**Given request**
Put each line of the records, starting with the line that contains "You are a GUI" and going on through the end of the records, into a JSON list of strings, with one string per line and blank lines left out. Leave the pictures out of the answer.

━━━━━ Material provided

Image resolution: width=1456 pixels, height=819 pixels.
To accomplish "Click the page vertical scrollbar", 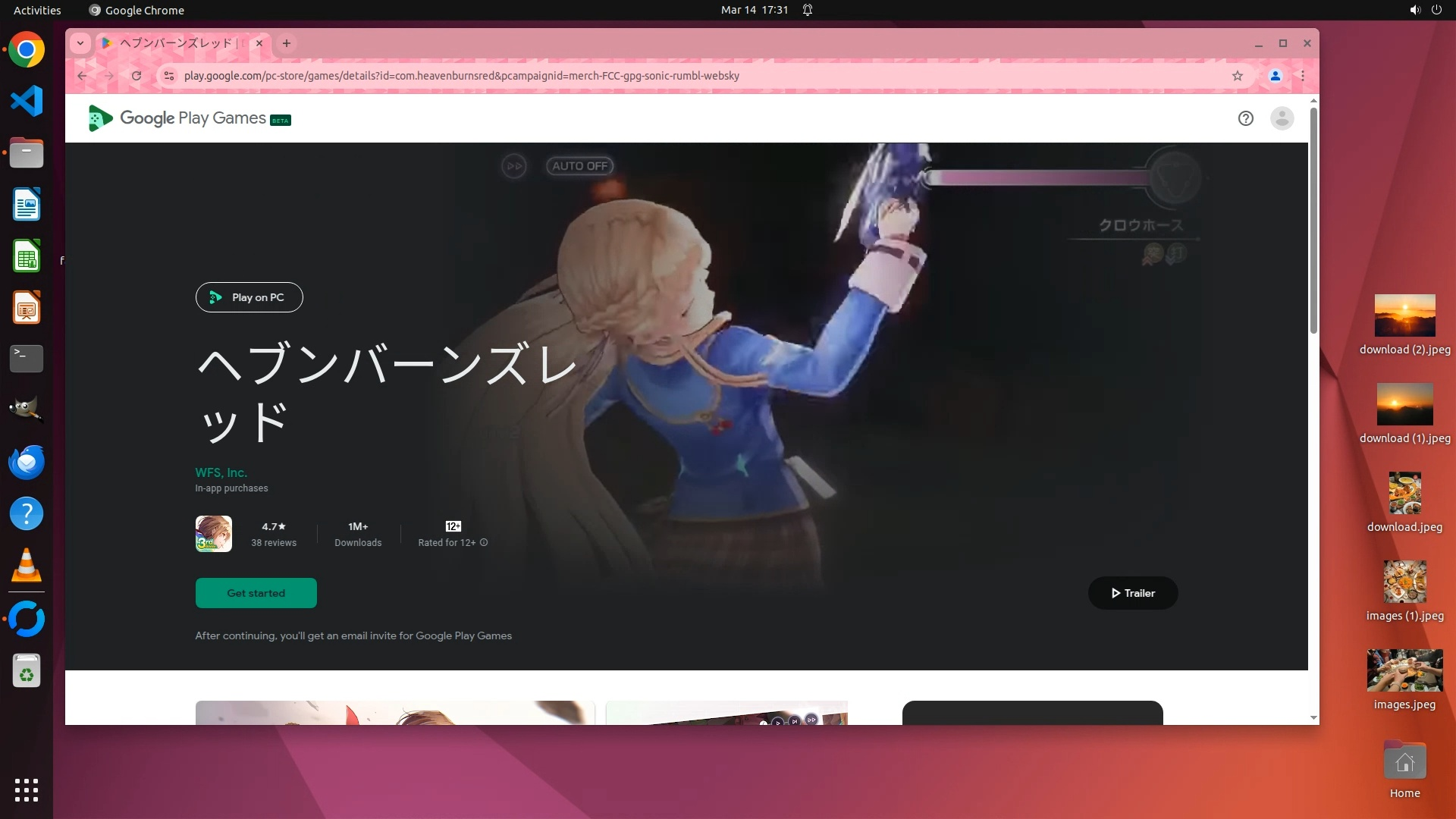I will point(1313,220).
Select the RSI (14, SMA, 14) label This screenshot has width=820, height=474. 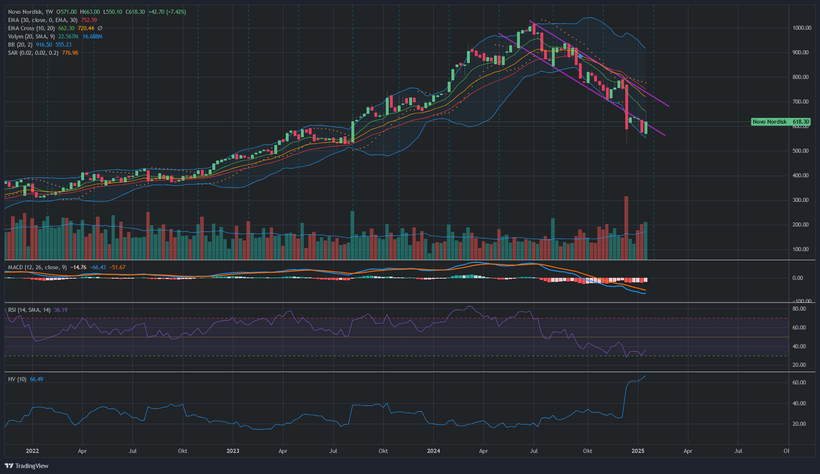tap(25, 310)
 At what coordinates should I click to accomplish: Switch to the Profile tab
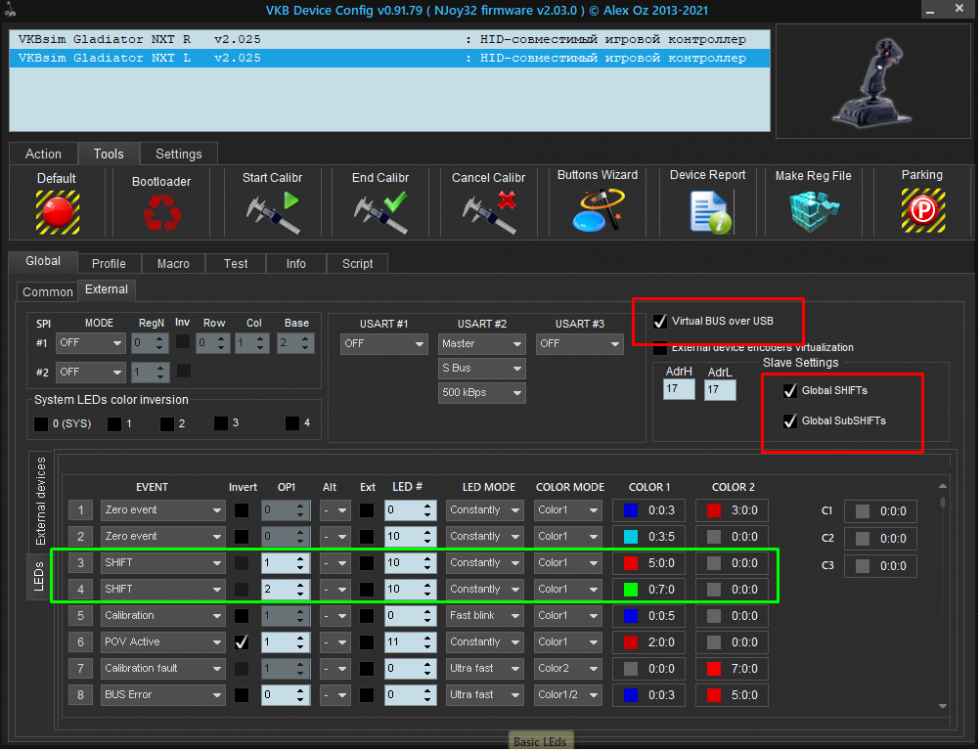click(108, 264)
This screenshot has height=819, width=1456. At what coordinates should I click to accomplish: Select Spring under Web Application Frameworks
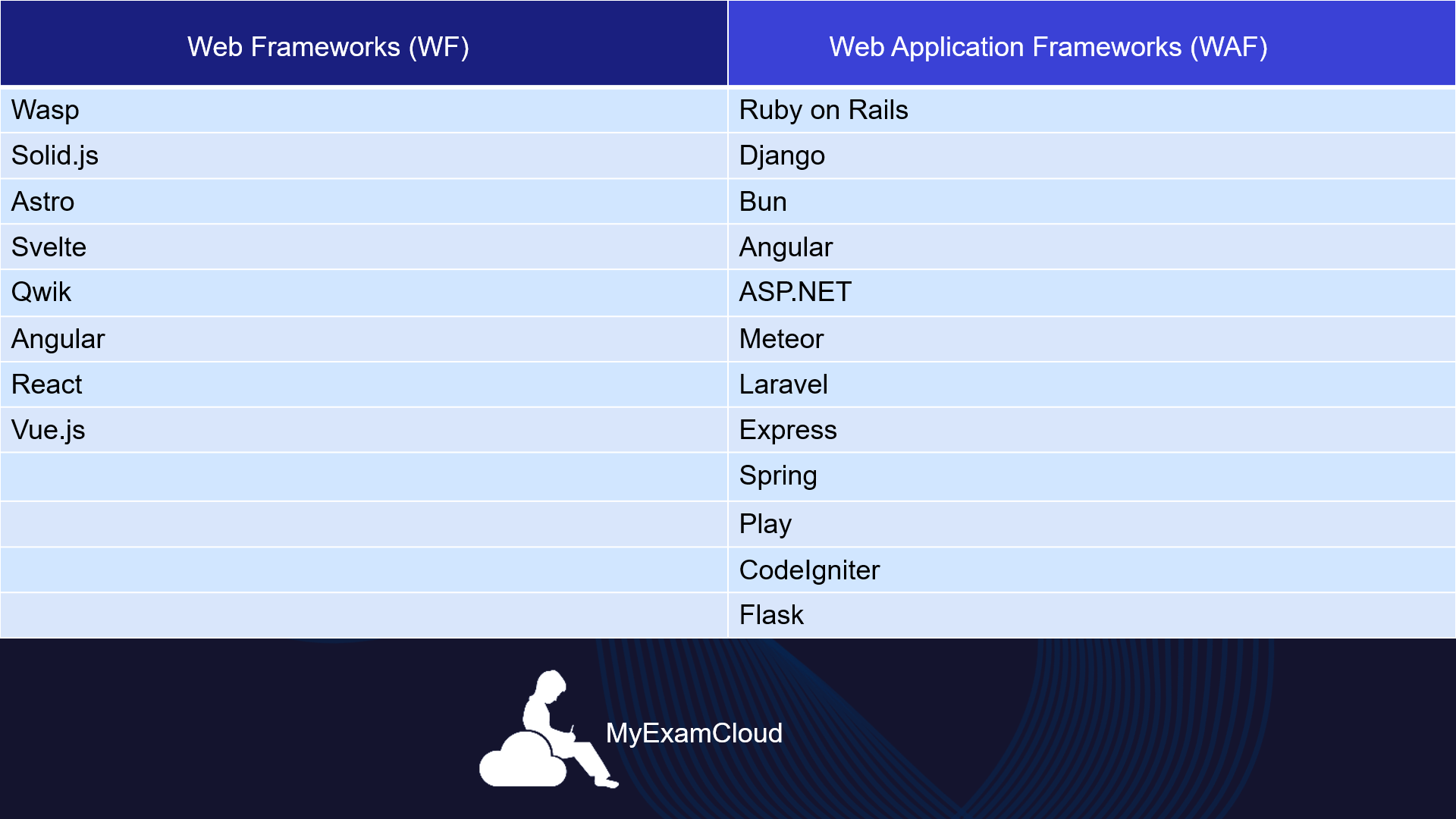[x=778, y=475]
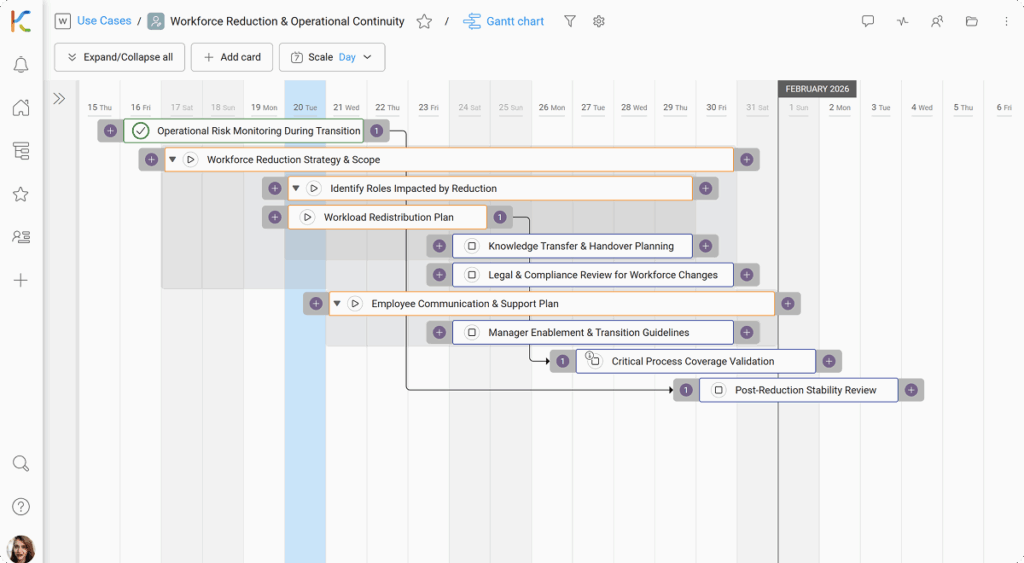1024x563 pixels.
Task: Open the Use Cases breadcrumb link
Action: (x=104, y=21)
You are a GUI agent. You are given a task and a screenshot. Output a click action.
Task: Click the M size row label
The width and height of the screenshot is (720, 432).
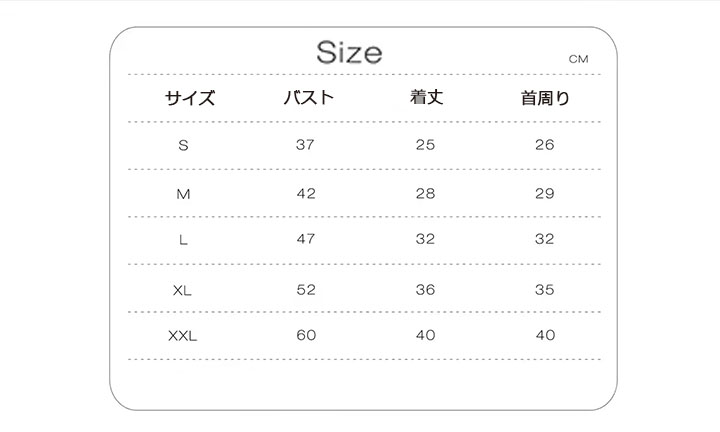click(x=183, y=194)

━━━━━━━━━━

**Answer below**
[
  "You are a GUI agent. You are given a task and a screenshot. Output a click action.",
  "Task: Click the M size row label",
  "The width and height of the screenshot is (720, 432).",
  "click(x=183, y=194)"
]